You can use cudaMemcpyAsync which is also asynchronous, but GPU cannot have kernel running and having cudaMemcpyAsync executed in parallel, unless you use streams.
I never actually tried that, but if your program won't crash if the loop executes too many times, you might try to ignore synchronisation and let it iterate until the special value is seen in RAM. In that solution, the memory transfer might be completely hidden and you would pay an overhead only at the end. You will need however to somehow prevent the loop from iterating too many times, CUDA events may be helpful.
Why not use pinned memory?
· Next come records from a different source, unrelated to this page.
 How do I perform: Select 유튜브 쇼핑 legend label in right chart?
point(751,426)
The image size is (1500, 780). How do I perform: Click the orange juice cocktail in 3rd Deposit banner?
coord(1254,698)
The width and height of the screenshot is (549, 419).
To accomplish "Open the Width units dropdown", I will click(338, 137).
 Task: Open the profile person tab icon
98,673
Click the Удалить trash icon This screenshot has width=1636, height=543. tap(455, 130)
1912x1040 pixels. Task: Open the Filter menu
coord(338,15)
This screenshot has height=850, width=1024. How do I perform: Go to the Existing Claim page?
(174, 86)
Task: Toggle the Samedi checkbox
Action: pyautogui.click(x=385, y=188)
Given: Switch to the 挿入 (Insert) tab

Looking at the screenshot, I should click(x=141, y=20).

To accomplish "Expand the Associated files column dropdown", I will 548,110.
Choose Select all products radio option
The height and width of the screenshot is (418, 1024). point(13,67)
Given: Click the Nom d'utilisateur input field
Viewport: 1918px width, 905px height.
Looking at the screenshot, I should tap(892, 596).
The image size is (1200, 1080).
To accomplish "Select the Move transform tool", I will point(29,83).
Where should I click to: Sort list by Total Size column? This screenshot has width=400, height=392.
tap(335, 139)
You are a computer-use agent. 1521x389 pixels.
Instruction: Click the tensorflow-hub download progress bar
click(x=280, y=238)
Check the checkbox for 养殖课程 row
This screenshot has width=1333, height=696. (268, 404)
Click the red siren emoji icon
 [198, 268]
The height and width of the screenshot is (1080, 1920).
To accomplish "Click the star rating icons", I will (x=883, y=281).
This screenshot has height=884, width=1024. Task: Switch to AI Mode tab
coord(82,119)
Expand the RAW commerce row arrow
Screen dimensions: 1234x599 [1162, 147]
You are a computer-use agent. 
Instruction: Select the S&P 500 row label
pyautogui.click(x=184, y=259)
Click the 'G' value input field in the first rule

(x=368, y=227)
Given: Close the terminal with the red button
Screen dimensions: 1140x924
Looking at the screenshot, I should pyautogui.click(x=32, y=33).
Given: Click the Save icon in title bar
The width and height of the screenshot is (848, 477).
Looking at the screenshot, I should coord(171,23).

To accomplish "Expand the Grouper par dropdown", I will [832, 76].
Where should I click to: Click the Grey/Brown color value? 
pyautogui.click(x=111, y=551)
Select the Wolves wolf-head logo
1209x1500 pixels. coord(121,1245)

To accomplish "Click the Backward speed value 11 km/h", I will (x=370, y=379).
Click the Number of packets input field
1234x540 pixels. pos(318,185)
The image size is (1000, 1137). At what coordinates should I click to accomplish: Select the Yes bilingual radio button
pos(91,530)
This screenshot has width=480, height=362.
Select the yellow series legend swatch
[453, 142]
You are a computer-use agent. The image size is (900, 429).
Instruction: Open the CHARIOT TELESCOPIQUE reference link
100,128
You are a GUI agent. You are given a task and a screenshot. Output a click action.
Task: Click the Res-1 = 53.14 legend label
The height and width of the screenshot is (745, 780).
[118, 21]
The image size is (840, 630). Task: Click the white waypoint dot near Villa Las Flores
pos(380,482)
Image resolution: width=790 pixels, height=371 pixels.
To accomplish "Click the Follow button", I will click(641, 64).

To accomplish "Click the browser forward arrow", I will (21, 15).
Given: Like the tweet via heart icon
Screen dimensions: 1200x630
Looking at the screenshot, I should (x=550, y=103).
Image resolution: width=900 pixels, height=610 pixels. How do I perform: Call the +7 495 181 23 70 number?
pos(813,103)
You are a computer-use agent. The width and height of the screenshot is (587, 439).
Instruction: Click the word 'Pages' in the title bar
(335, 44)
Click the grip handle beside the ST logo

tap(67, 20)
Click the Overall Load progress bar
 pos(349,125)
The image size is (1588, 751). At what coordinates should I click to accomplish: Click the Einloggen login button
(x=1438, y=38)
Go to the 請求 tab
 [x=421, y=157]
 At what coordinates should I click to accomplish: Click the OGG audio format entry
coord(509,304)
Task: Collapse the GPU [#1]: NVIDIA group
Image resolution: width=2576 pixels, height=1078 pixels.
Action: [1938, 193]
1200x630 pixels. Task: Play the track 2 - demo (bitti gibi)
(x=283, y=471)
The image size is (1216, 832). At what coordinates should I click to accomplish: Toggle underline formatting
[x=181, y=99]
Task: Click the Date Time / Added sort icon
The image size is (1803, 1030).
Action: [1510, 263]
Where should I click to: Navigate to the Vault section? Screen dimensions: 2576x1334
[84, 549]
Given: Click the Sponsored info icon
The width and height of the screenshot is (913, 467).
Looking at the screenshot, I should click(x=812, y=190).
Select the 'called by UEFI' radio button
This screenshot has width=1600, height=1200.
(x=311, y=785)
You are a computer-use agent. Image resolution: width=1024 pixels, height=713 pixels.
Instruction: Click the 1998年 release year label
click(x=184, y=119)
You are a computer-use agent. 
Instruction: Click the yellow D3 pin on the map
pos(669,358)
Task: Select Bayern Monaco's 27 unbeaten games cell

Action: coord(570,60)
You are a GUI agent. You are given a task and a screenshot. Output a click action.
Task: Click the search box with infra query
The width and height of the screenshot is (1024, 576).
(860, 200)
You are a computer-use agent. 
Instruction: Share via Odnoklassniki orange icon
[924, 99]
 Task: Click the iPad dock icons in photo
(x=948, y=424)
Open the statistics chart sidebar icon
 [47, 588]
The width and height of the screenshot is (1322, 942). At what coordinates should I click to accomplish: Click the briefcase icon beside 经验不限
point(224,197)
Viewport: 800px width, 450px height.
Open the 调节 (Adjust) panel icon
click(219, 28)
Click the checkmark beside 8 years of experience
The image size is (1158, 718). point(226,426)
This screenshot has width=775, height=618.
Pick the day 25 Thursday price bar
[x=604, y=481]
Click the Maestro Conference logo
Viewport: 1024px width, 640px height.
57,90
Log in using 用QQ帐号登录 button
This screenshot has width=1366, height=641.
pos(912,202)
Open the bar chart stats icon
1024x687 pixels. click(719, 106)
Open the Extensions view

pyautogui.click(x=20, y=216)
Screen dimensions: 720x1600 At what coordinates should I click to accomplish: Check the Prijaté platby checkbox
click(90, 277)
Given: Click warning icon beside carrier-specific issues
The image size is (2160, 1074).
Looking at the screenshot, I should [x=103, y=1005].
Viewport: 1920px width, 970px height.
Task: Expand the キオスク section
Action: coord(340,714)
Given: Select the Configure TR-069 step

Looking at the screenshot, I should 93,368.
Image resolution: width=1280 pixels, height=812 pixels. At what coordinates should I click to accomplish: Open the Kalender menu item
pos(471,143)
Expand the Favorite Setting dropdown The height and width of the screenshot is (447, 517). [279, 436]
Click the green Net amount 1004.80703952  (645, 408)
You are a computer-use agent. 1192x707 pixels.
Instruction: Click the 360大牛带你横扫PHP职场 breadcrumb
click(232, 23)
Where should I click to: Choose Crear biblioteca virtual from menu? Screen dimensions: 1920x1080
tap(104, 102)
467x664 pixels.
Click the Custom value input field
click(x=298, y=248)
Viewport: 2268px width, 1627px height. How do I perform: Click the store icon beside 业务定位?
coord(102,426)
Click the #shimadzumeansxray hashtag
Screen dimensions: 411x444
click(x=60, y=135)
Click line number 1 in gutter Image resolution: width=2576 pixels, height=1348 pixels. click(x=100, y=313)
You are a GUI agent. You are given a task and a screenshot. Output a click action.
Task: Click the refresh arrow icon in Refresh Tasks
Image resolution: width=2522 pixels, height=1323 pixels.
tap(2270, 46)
If your system supports it -- see CUDA C Programming Guide's section on pinned memory.
Copying data to and from the GPU will be much slower than accessing the data from the CPU. If you are not running a significant number of threads for this value then this will result in very slow performance, don't do it.
What you are describing sounds like a serial algorithm, your algorithm needs to be parallelised in order to make it worth doing using CUDA. If you can't rewrite your algorithm to become a single write of multiple data to the GPU, multiple threads, single write of multiple data back to CPU; then your algorithm should be done on CPU.
If you need the value computed in the previous kernel call to launch the next one then is serialized and your choice is to cudaMemcpy(dst,src, size =1, ...);
If all the kernel launch parameters do not depend on the previous launch then you can store all the result of each kernel invocation in GPU memory and then download all the results at once.